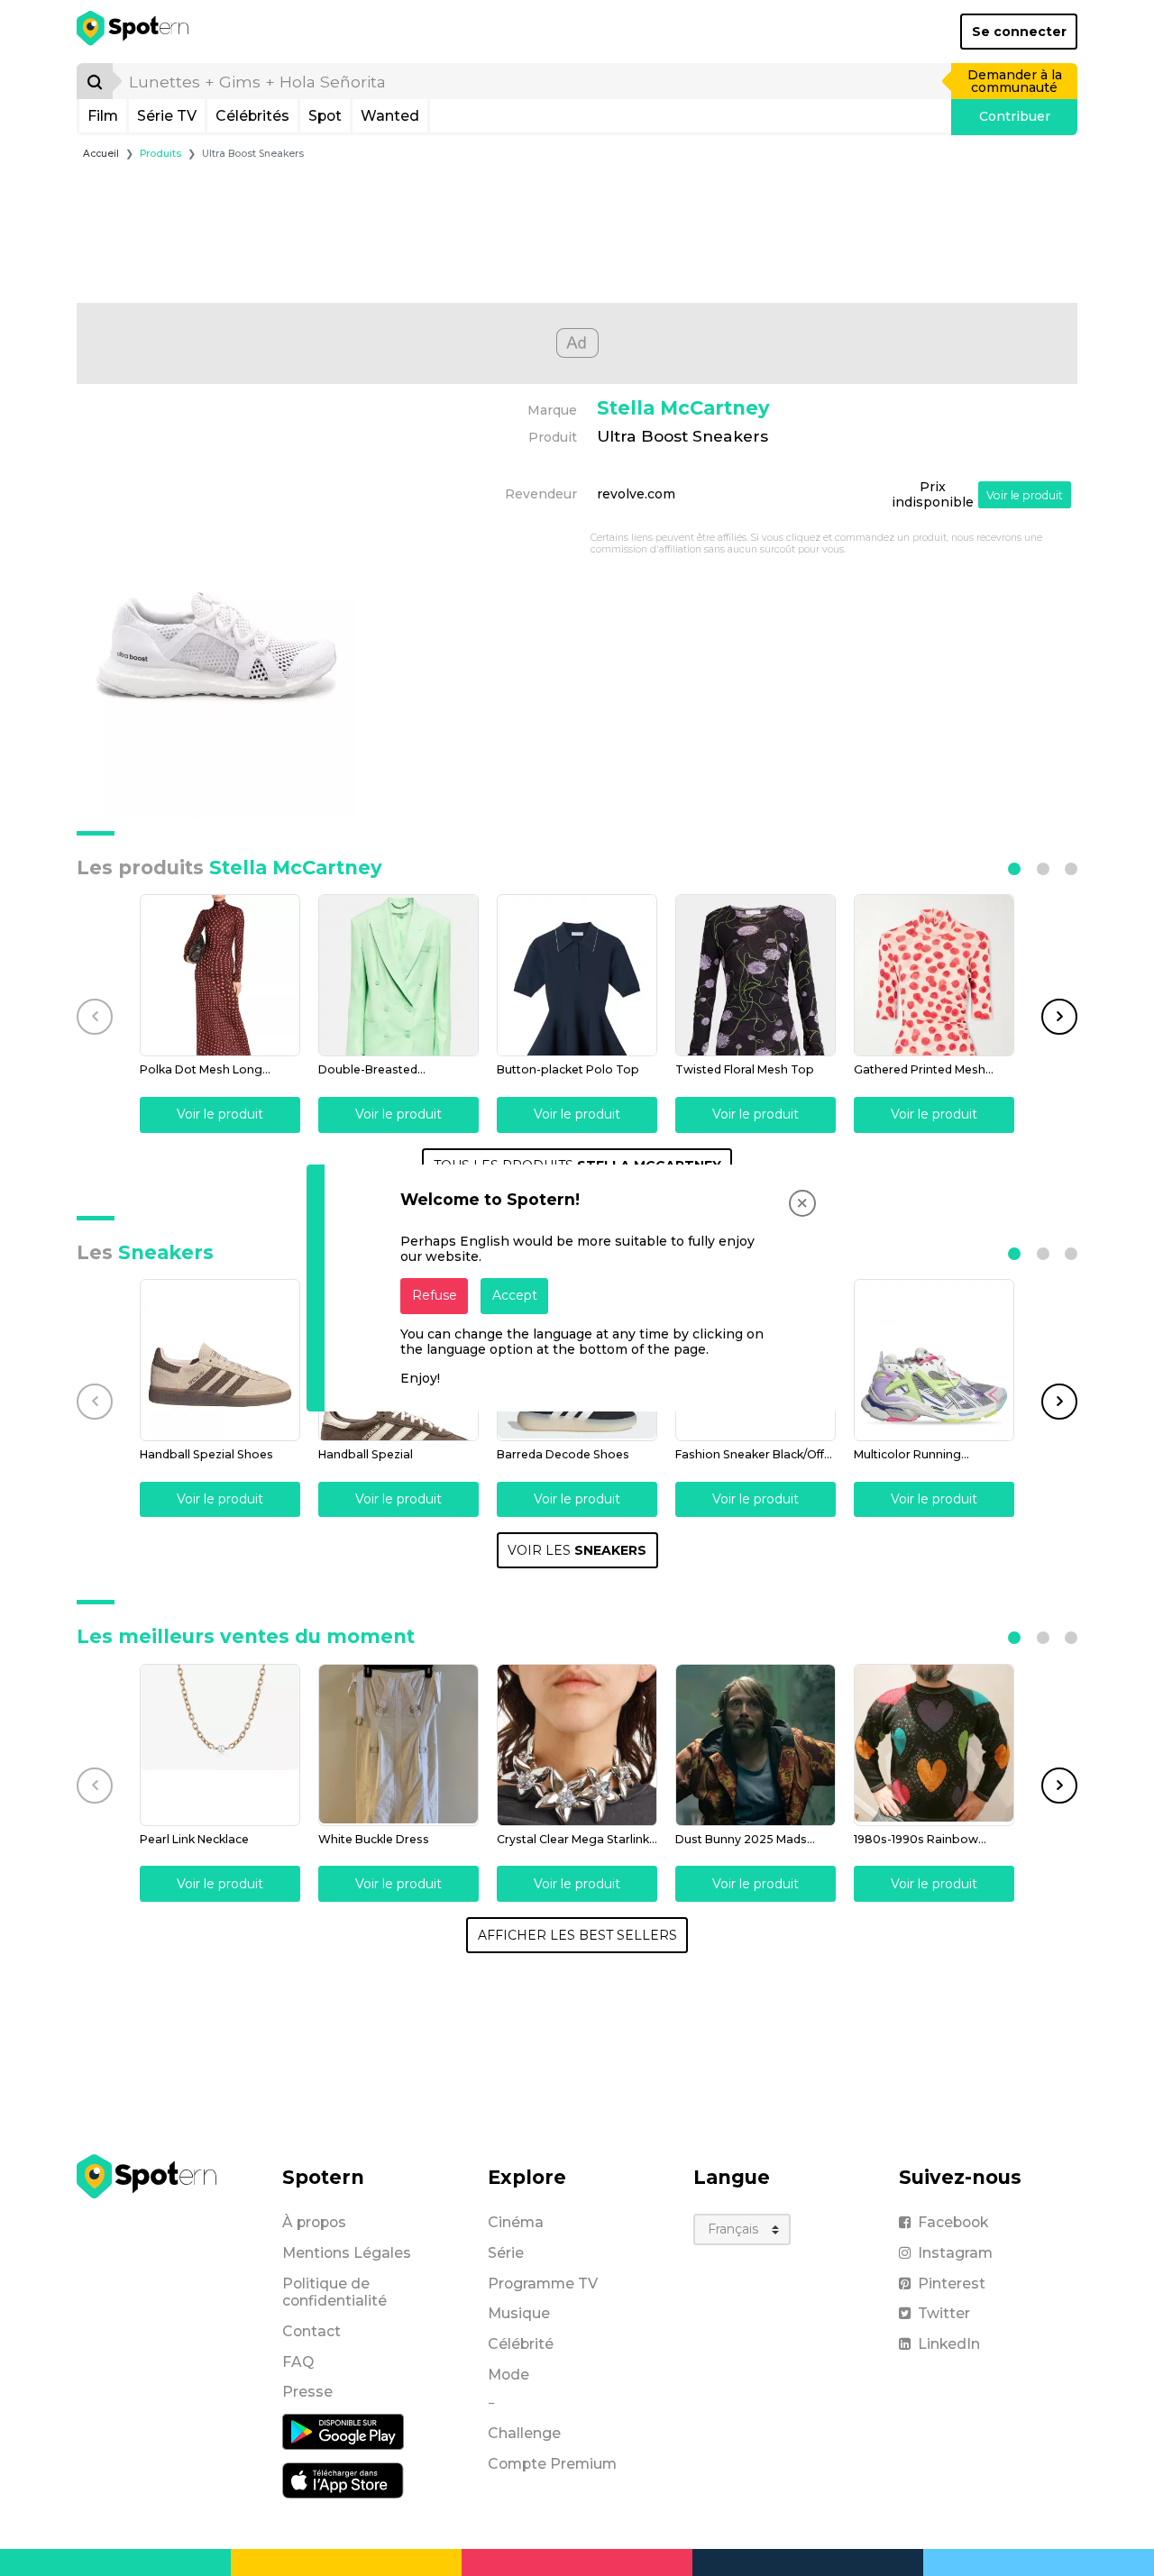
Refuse (434, 1295)
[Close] (802, 1203)
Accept (514, 1295)
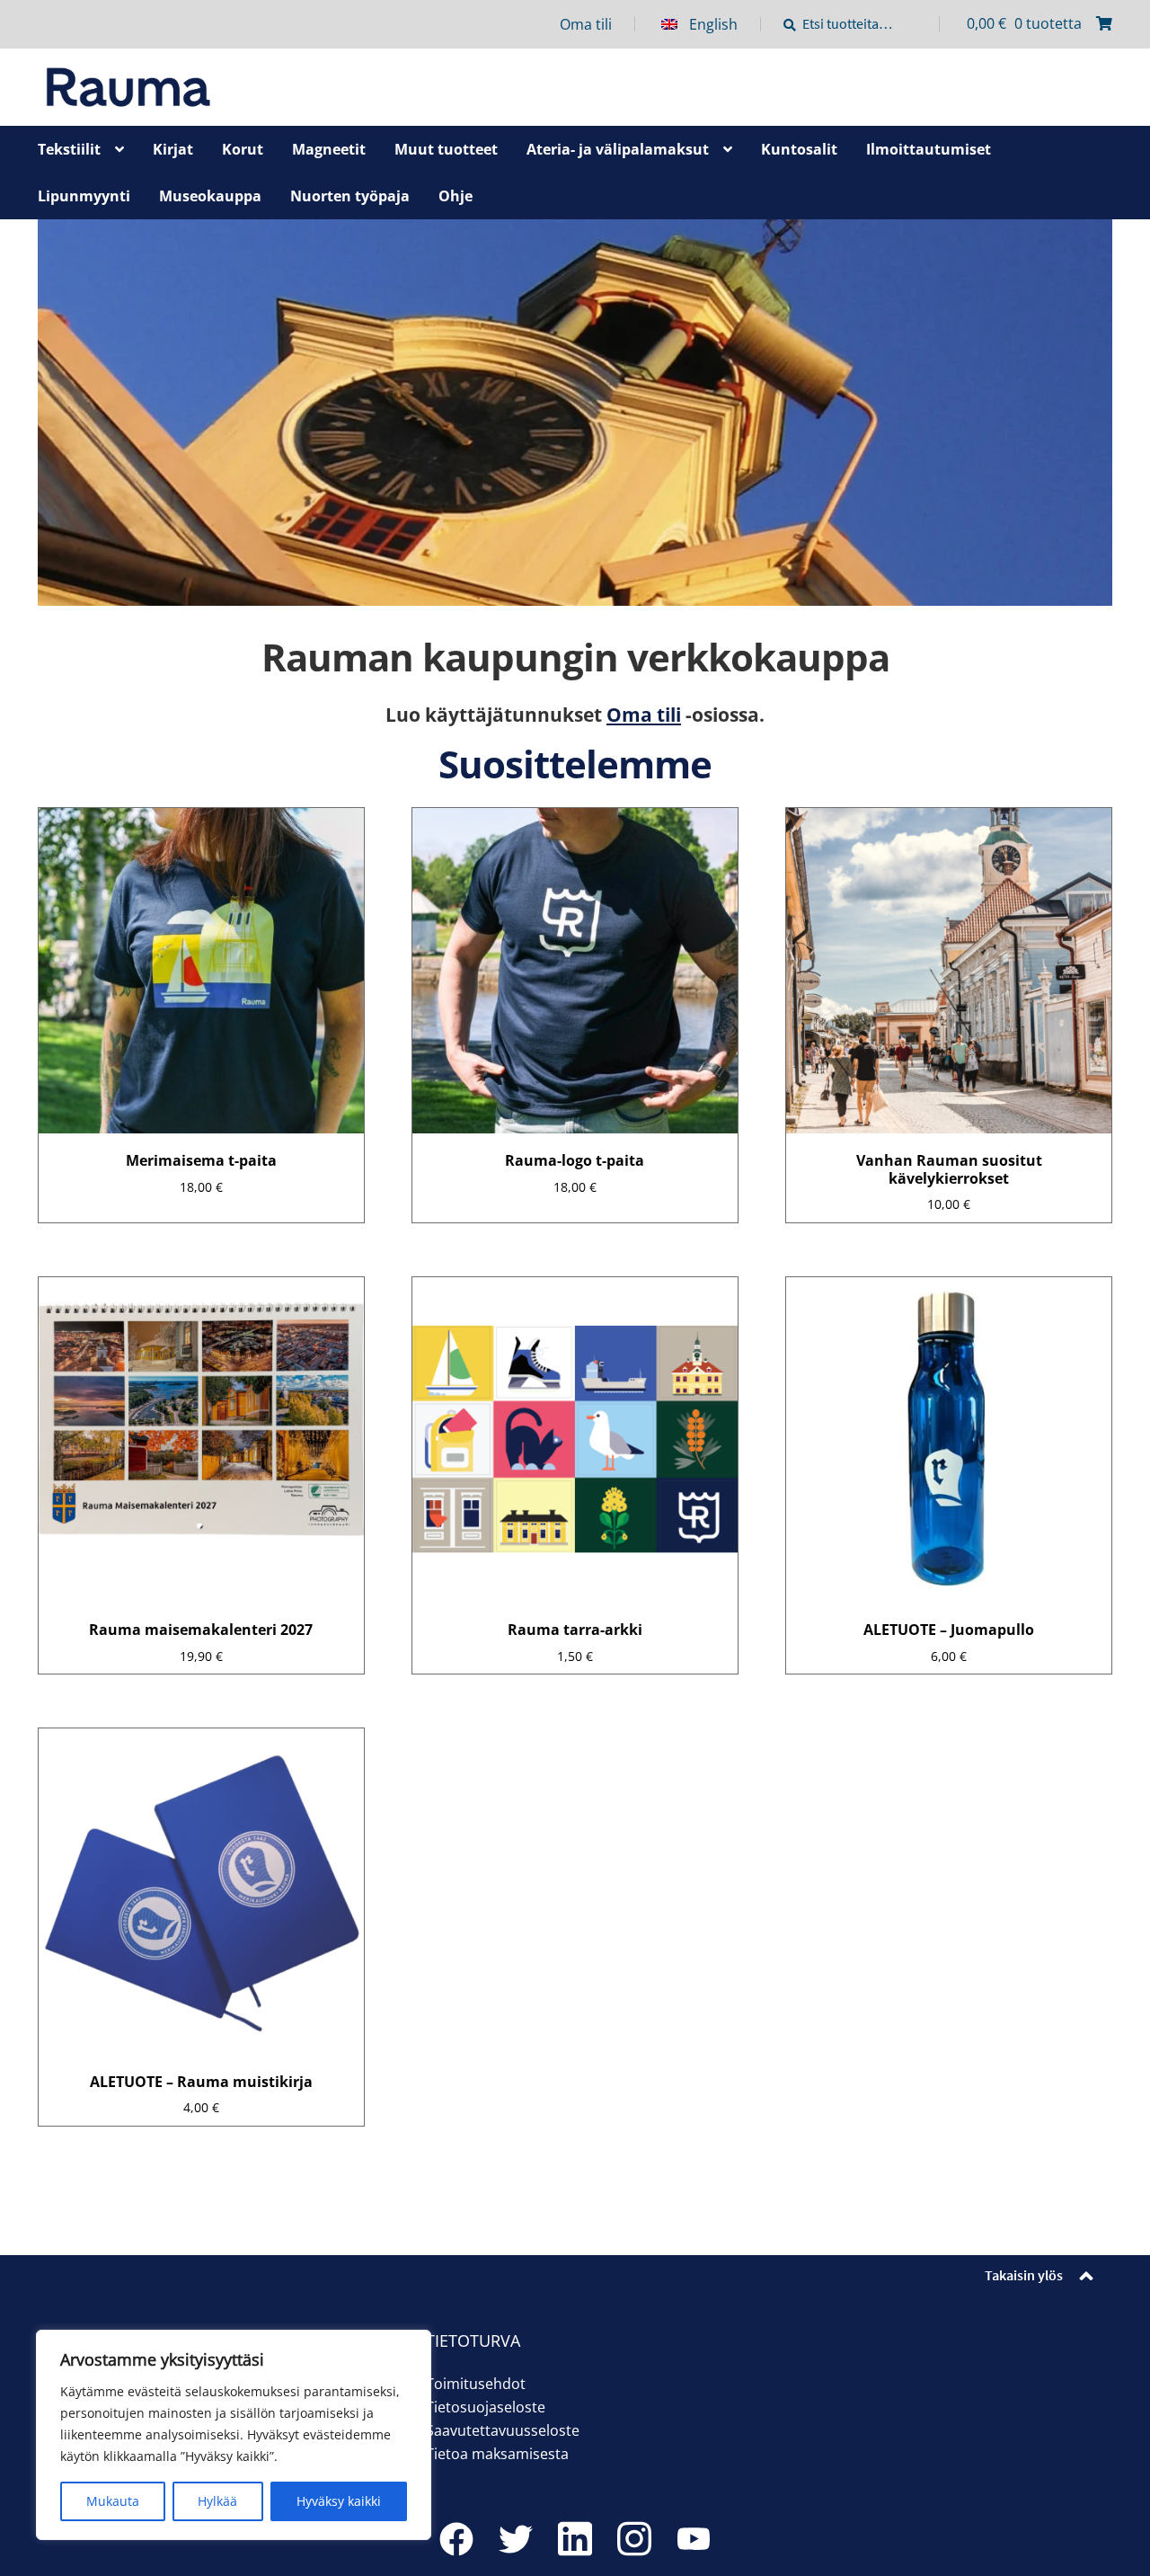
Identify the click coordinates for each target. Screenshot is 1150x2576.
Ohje (455, 196)
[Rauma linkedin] (575, 2539)
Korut (242, 149)
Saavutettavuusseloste (502, 2430)
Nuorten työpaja (350, 196)
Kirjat (173, 149)
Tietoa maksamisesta (497, 2454)
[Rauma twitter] (515, 2539)
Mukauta (112, 2500)
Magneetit (329, 149)
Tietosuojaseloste (485, 2407)
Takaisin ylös (1024, 2275)
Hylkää (217, 2500)
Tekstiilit (69, 149)
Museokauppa (210, 196)
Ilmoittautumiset (928, 149)
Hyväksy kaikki (338, 2500)
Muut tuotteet (446, 149)
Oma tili (586, 24)
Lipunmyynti (84, 196)
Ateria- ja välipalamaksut (617, 149)
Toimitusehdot (476, 2384)
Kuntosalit (799, 149)
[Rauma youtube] (693, 2539)
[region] (233, 2435)
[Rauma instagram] (634, 2539)
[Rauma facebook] (456, 2539)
--- --- ---
▸ Exercise aim: Whenever images occur above, omit them and retype each line exactly as it stands.

▸ Reply to the task:
Refuse (434, 1295)
[Close] (802, 1203)
Accept (514, 1295)
Identify the click coordinates for each target. Screenshot is 1150x2576.
Ohje (455, 196)
[Rauma linkedin] (575, 2539)
Korut (242, 149)
Saavutettavuusseloste (502, 2430)
Nuorten työpaja (350, 196)
Kirjat (173, 149)
Tietoa maksamisesta (497, 2454)
[Rauma twitter] (515, 2539)
Mukauta (112, 2500)
Magneetit (329, 149)
Tietosuojaseloste (485, 2407)
Takaisin ylös (1024, 2275)
Hylkää (217, 2500)
Tekstiilit (69, 149)
Museokauppa (210, 196)
Ilmoittautumiset (928, 149)
Hyväksy kaikki (338, 2500)
Muut tuotteet (446, 149)
Oma tili (586, 24)
Lipunmyynti (84, 196)
Ateria- ja välipalamaksut (617, 149)
Toimitusehdot (476, 2384)
Kuntosalit (799, 149)
[Rauma youtube] (693, 2539)
[region] (233, 2435)
[Rauma instagram] (634, 2539)
[Rauma facebook] (456, 2539)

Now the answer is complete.